Introduction and Honorable Mentions #1: Halloween: A Surrealistic Nostalgic and Loving Tale

Introduction.

by Bryan Santizo

Ah yes, the runner ups, the almost made its, the cesspool of everything, ever. Here in these confines one can find those days that struck as memorable, the days in which we played merely for games. In their vague and quasi-mystical meanings hidden beneath by instant gratification, bad moods and selfish people. But all is not to be negative, no, some stories begin faltering, only to be redeemed in the end, others end where they being, and some only are retold to remind us that some things will never change, only our perception to it. All who enter, lose all hope of moral fear and judgment.

#1 "Halloween: A Surrealistic Nostalgic and Loving Tale"

By Bryan Santizo

I enjoyed Halloween when I was much younger, something some sort of aspect of dressing into the most irregular form of clothing was attractive at the time, whatever the hell that is supposed to mean in my childhood (and I'm sure it's something BAD) I've come to learn this year Halloween is more than the sum of its parts. A manifestation of "let's do this because goddamn I'm trying to find the door to happiness and perhaps it is here and not in the other four thousand places I've searched in."

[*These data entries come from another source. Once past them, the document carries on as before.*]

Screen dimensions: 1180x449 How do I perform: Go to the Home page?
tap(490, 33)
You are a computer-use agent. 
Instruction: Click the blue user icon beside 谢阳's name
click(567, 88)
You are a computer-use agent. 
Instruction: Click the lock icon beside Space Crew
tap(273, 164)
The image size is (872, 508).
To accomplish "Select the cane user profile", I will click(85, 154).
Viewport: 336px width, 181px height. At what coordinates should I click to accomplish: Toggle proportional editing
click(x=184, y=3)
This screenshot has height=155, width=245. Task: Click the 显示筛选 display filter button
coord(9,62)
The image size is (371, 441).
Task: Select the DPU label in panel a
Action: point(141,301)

A surrealistic journey if there was one, surrounded by ghosts calling back to the bedsheets of the lightest winters, my good willed yet not exactly high fidelity drummer, and a companion who reminds me of times that no longer exist. Our initial destination was at Chipotle, for nothing says "I'm cool" than showing up and demonstrating how to wrap your comrade in aluminum foil. But this, this feeling of awkwardness that one would normally allow to tangle true feelings, that was dispelled, just fucking annihilated.

I came to realize, who cares about such small details, I mean for the love of all things related to sarcasm, I was dressed like fucking Hank Hill. And guess what? I escaped the clutches of mundane surroundings, not bogged down by stupidity or gossip mongering bitches. I had found once again what made childhood's Halloweens so great, so DIFFERENT.

Having escaped, I immediately recharge my vigor and settled down in my new found yet temporary paradise of company. Temporary because like all great things, they must end or else the stagnation grows, and so does the wicked thought of separation by cruel means. (Like many things, am I right?) But it ran its course perfectly, from trick or treating to tossing around a ball of mighty aluminum to myself being called a heathen by a stray duo of church folk, this was the heartfelt thrilling celebration I was waiting for, and I would not have had it any other way.

In the most unexpected of gatherings I had found happiness and a resolve to further continue my journeys for such warmth in the coldest of eras.